Comments from a Tea Partier

I took a peek at my friend’s Facebook last week.  I have known this person for decades. He is one of my dearest friends, although we are separated by several moves, many years, and—most importantly—politics. That alone currently limits our relationship.  He wrote:

“It has becoming increasingly clear that the Tea Party is just the ultra-conservative Christian Right Wing of the Rep. Party. Nothing wrong with holding those views, but I for one still prefer to have a separation of church and state. They have caused enormous harm economically over the past couple of months. Perhaps they should keep their religion in their churches, and not force it into our government.”

This Facebook entry took me back a couple of years to a restaurant in Rome next to the Pantheon.  My husband and I sat next to an English mother with her two home-schooled children who were there on an educational experience.  When the little girl—about 9—found out that we lived in Texas, she spewed forth her knowledge of the place:  Everyone carried a gun and lived in a shantytown.  It didn’t seem to matter that I actually lived there when I told her she was mistaken.  Her knowledge was so certain that it precluded allowing actual experience to influence it.  Although polite, she remained firm in her beliefs.

**Written problem 1**
Copy the rows, starting at the first line and ending at the line that contains "Préférences (199, 2524)", with both ends included.
The rows below have no connection to the text above.

**Dataset entries**
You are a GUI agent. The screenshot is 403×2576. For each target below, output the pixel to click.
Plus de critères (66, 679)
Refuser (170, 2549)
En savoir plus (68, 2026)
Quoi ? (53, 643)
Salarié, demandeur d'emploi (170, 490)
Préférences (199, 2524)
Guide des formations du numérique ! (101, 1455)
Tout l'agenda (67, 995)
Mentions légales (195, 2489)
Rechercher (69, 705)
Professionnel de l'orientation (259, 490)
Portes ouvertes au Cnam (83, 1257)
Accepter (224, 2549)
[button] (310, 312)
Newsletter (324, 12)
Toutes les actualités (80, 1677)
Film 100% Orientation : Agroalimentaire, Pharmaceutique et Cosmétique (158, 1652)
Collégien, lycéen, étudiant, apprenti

**Written problem 2**
Pick up the essay about the friend's Facebook post on the Tea Party and continue it from its last sentence.

**Written response 1**
You are a GUI agent. The screenshot is 403×2576. For each target below, output the pixel to click.
Plus de critères (66, 679)
Refuser (170, 2549)
En savoir plus (68, 2026)
Quoi ? (53, 643)
Salarié, demandeur d'emploi (170, 490)
Préférences (199, 2524)

**Written response 2**
The mother obviously was not providing her children with the wonder of the internet to establish facts.  I am positive that the same cannot be said for my friend.  I just wonder what the source of information was upon which he formed his opinion of this composition of the tea party.

If he had gone to the source (or even Wikipedia) of the Tea Party for their agenda, he would have realized that their agenda has simply to do with fiscal responsibility and adherence to the document which founded our system of government—i.e., the Constitution.  That doesn’t top the list of issues for the “ultra-conservative Christian Right Wing.”  Even better, if he had attended a Tea Party Rally, he would have realized that they aren’t talking about abortion, capital punishment, or same sex marriage.  Those “right wing Christian” issues are simply not part of the Tea Party agenda.  Yes, some Tea Party candidates hold those views, but the Tea Party is united around a single issue: fiscal responsibility in government.  This is the current burning issue on top of the root agenda, which is adherence to the Constitution.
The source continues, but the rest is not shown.